--- Directions for this task ---
Output the passage of the Kindred Spirits text from "Kindred Spirits is" up to and including "Sunday Australian Movies.", copying it word for word.

--- Text excerpt ---
-- Begin --
- Directed by: Peter Fisk
- Written by: Patricia Johnson
- Produced by: Alan Burke
- Starring: Julieanne Newbould John Ewart Patricia Kennedy Nicholas Eadie
- Production company: ABC
- Distributed by: ABC
- Release date: 12 August 1984;
- Country: Australia
- Language: English

= Kindred Spirits (1984 film) =

Kindred Spirits is a 1984 Australian film about a young girl who has a psychic experience at Bondi Beach. It was the third in a series of Sunday Australian Movies.

The Sydney Morning Herald's Richard Coleman gave it a bad review stating "David Waters, best known for his Norman Ross commercials, squared his shoulders and said confidently: "Damn, bugger, bum, blast!" That was the high point of a remarkably silly script." John O'Hara writes in Cinema Papers "This is a lighter, more delicate film than any of the others, except for its heavy-handed satire of a stand-up comic of the very old school. The film is more romantic and lush than others in the series, but also thin and over-extended."
-- End --
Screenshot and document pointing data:
-- Begin --
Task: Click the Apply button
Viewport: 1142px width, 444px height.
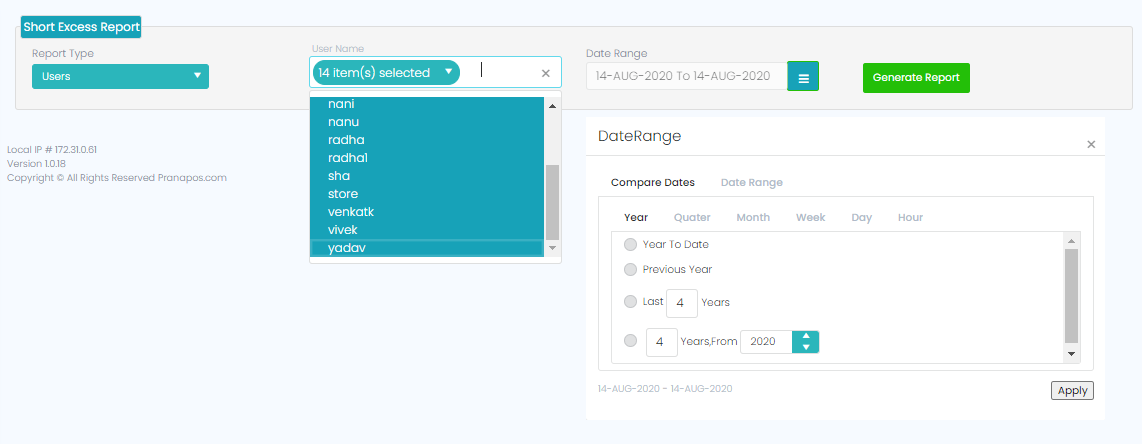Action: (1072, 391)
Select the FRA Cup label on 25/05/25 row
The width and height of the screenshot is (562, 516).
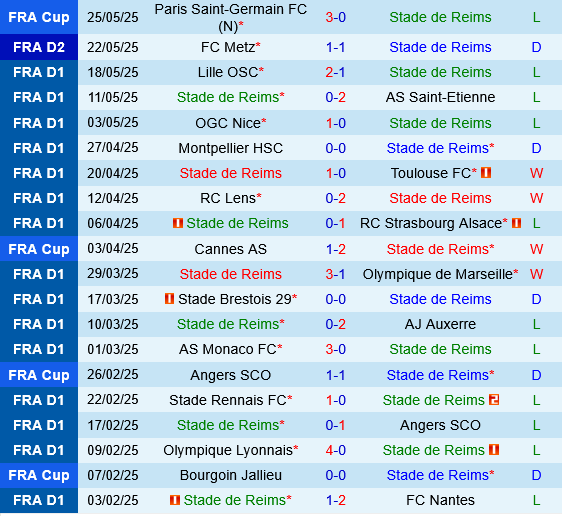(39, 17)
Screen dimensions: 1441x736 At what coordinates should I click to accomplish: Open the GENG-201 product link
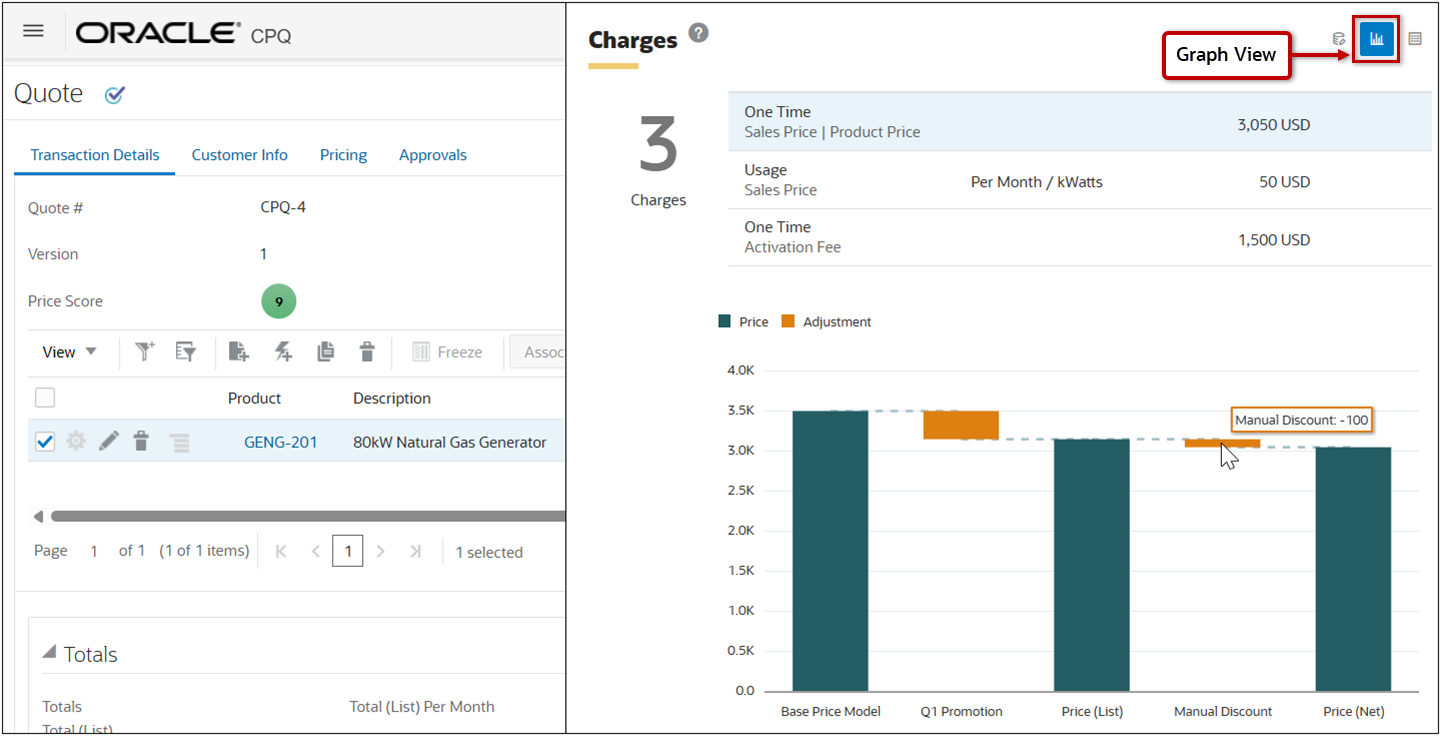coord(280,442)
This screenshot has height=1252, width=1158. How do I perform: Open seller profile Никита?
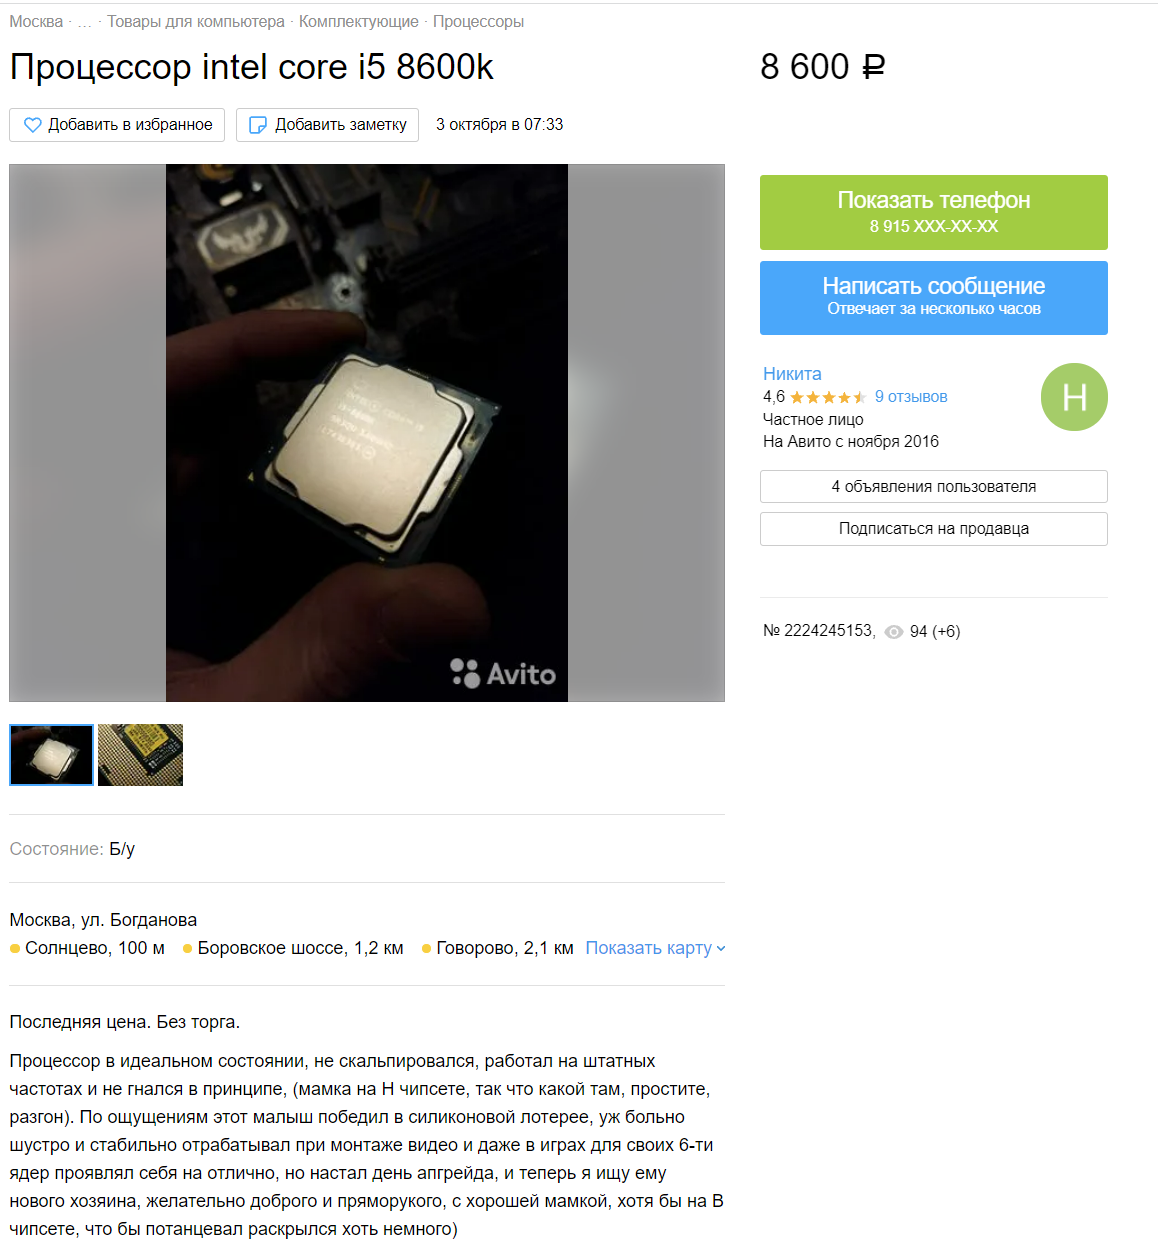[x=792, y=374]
-- End --
--- Answer to the exercise ---
Kindred Spirits is a 1984 Australian film about a young girl who has a psychic experience at Bondi Beach. It was the third in a series of Sunday Australian Movies.